Allison Mack fue la única que se reconoció culpable. En su declaración, revelo que, bajo las órdenes de Raniere, consiguió fotografías comprometedoras de dos mujeres, amenazándolas con hacerlas públicas si no accedían a realizar los actos sexuales. Les ofrecían unirse a una "organización exclusiva para mujeres que las empoderaría y liberaría de debilidades".
Se trataba de una secta sexual, NXIVM, que se presentaba como una organización con seminarios de autoayuda para el desarrollo personal y profesional. Tenían sedes en Nueva York (USA), México, Canadá y otros países de América.

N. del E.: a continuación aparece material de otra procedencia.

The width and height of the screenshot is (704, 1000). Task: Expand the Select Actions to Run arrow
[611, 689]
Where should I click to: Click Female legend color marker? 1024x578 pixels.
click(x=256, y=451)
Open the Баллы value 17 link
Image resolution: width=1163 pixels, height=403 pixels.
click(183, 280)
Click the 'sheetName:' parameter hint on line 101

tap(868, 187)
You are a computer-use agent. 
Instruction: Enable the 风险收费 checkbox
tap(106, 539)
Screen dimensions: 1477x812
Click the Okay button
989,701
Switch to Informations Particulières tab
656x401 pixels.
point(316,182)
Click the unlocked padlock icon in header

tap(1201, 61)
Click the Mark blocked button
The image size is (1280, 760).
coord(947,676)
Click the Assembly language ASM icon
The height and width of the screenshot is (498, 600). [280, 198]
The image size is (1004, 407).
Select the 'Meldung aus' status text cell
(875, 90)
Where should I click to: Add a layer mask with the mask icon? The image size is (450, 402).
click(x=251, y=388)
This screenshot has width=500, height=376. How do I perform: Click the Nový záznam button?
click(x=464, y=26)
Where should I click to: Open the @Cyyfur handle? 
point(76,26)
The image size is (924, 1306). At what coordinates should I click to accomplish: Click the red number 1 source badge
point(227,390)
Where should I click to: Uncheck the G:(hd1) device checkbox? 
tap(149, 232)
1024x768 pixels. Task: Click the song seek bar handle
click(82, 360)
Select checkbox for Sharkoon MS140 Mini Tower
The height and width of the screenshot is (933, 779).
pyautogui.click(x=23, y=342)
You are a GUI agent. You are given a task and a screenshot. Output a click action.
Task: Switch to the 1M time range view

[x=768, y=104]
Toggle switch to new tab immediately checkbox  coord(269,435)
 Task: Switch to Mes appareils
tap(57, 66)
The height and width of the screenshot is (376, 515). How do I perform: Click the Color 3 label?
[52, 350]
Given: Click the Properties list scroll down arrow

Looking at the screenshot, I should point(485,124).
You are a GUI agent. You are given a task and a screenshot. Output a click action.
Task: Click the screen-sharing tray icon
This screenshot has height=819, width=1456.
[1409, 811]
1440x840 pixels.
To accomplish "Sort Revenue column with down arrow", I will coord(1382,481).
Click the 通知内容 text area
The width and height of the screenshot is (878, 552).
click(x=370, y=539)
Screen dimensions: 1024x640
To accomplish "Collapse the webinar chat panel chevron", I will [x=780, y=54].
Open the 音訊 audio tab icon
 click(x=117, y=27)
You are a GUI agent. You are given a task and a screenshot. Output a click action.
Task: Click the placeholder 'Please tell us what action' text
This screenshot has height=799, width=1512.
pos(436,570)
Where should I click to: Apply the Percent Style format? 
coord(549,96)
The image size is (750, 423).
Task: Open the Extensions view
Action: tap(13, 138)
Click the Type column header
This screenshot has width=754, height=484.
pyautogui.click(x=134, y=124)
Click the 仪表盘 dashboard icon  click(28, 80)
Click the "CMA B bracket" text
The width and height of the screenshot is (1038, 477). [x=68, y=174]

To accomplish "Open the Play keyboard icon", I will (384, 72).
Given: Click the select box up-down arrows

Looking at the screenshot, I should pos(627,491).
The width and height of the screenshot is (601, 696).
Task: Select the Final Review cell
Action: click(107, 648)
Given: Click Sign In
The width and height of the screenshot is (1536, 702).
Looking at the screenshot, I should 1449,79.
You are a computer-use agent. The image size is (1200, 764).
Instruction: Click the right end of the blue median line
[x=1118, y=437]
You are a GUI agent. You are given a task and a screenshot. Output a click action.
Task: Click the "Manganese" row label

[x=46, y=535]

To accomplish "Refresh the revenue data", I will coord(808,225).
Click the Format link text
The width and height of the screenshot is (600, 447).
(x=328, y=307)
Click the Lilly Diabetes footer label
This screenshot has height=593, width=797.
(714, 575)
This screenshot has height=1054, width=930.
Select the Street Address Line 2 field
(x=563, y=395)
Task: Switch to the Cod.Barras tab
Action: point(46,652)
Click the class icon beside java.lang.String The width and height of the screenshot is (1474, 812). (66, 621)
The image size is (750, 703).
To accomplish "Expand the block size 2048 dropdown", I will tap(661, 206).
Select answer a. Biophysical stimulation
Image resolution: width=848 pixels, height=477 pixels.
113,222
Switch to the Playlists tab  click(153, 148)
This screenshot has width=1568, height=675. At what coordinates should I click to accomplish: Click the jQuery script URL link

Al igual que como se hace con las vacas, las víctimas de NXIVM eran marcadas con las iniciales de Raniere en la piel. Luego, eran violadas por él. Desde la organización, obviamente, sostienen que todos los actos fueron consensuados. Se espera que las mujeres involucradas, incluyendo a una actriz de la que no han revelado su nombre, testifiquen en contra del acusado.
Raniere, de 57 años, fundó NXIVM en 1998 como una supuesta organización de marketing.